Они забрали с собой снаряды, но это мало утешало: было ясно, что в самом скором времени из арсенала принесут новые боеприпасы. Они даже не сумели вывести орудия из строя, ибо в горячке и суматохе сегодняшнего дня от внимания Уолли ускользнуло одно мелкое, но чрезвычайно важное обстоятельство: хотя он единственный из разведчиков был в форме, когда мятежники вторглись на территорию миссии, портупеи на нем не было, а потом он не догадался ее надеть, да и не имел такой возможности. Но на портупее есть две маленькие детали, служащие не для украшения, а для сугубо практической цели, – так называемые шпильки, которые, среди прочих предметов, используются для заклепывания орудий.

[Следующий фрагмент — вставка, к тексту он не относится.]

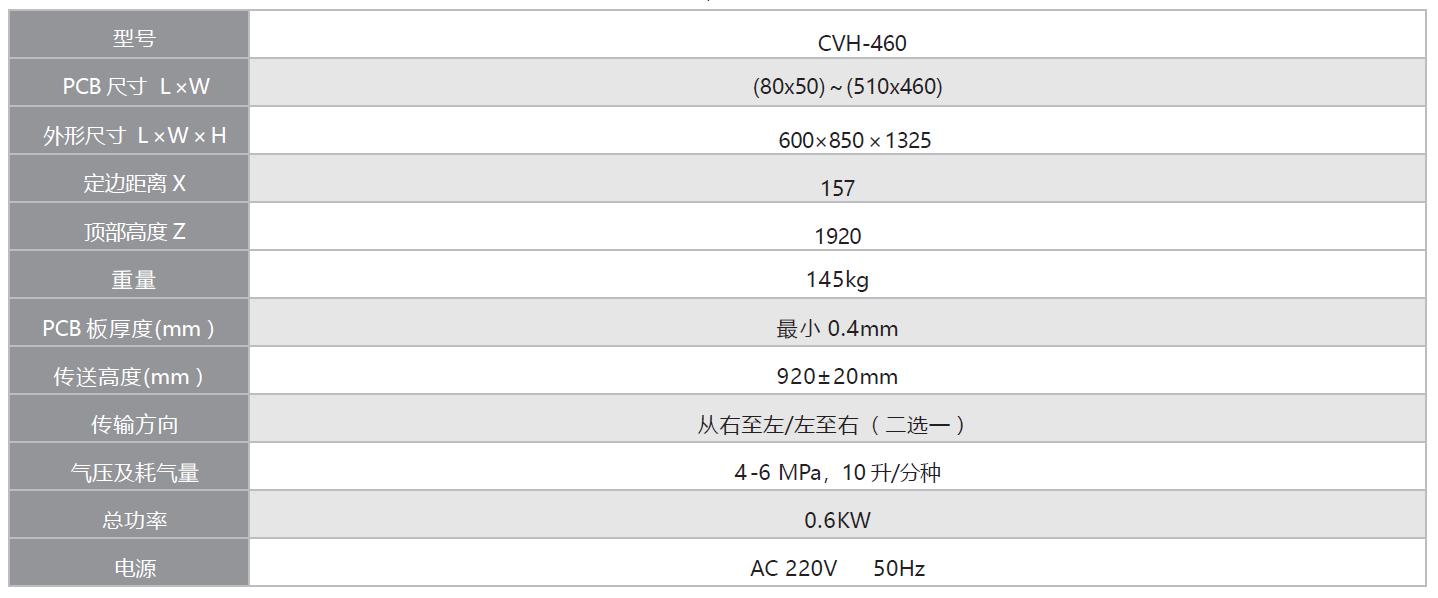1438x598 pixels.
Task: Click the 传输方向 label cell
Action: 134,425
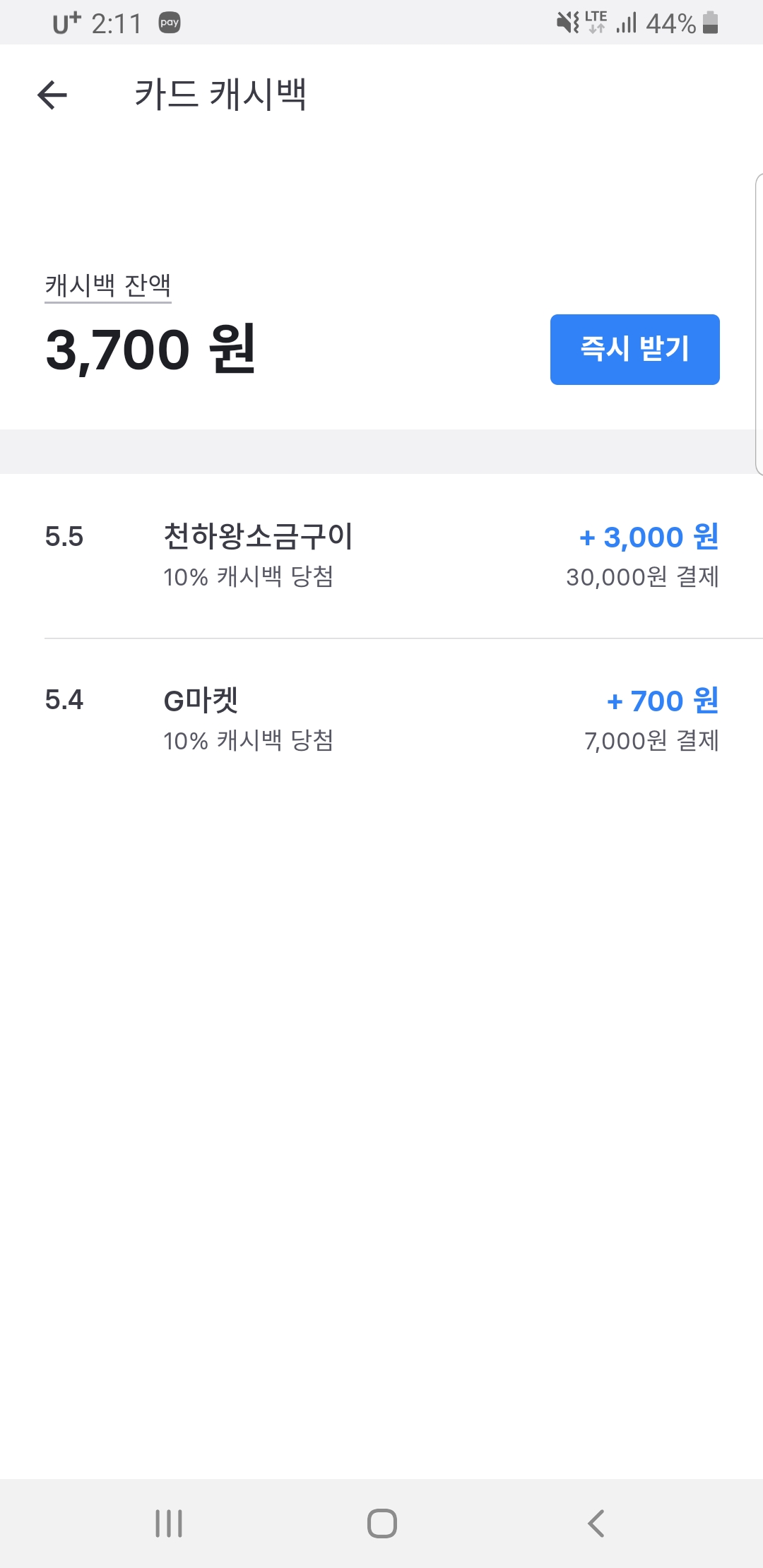This screenshot has width=763, height=1568.
Task: Tap the Samsung Pay status bar icon
Action: point(170,23)
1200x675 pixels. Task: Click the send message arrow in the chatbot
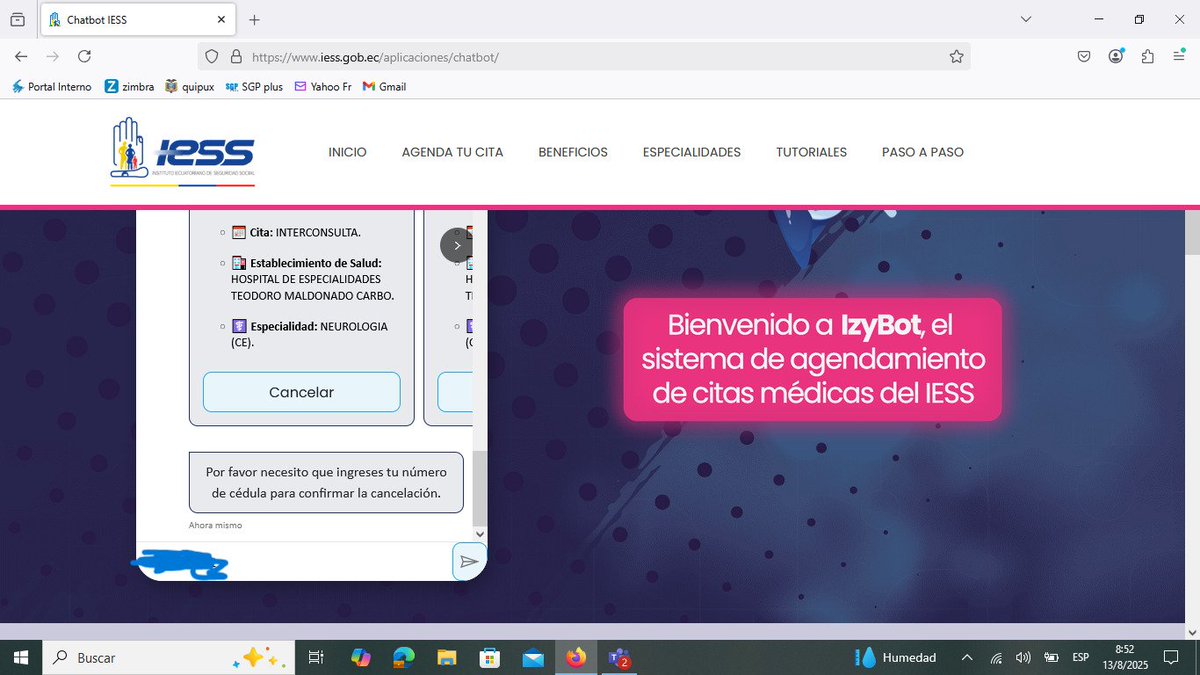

«Это моя вина, – горько подумал Уолли. – Я должен был подумать об этом. Будь у нас хотя бы гвоздь или что-нибудь вроде… У меня начисто вылетело из головы, что мы одеты не по форме. Ладно, нам остается только сосредоточить огонь на чертовых пушках, чтобы никто не смог перезарядить их».
Двери в арочном проходе снова закрыли и заложили засовами, и вернувшиеся из боя люди утоляли жажду холодной водой, принесенной в чатти из хаммама, – мусульмане наравне с неверными, поскольку полковой мулви объявил, что сейчас ведется война, а в военное время солдатам, участвующим в боевых действиях, разрешается нарушать пост Рамадана.
Напившись, они вернулись в резиденцию, которую покинули всего пятнадцать минут назад, и обнаружили, что там все заволокло густым дымом. Пока они отсутствовали, враг не бездействовал. Мятежники перекинули еще несколько лестниц с крыш соседних домов, и афганцы, перебравшиеся по этим опасным мостам, примкнули к товарищам, уцелевшим после схватки в здании офицерской столовой, а люди на улице прорубали тонкие стены у фундамента и бросали в дыры горящий уголь и пропитанные маслом тряпки.
Резиденция и вся территория миссии, осажденные с трех сторон, теперь подвергались еще и нападению сверху и снизу. Противник, захвативший конюшни и крыши всех домов в пределах видимости, занял позиции на крыше дома офицерской столовой и прорвался в здание через проломы, проделанные в стенах внизу.
Двор и комнаты на первом этаже были полны мертвых и умирающих, и из семидесяти семи разведчиков, видевших восход солнца сегодня утром, в живых осталось только тридцать. Тридцать… и «полчища мидян, с воем рыщущих вокруг», которые насчитывают – сколько тысяч? Четыре?.. шесть?.. восемь тысяч человек?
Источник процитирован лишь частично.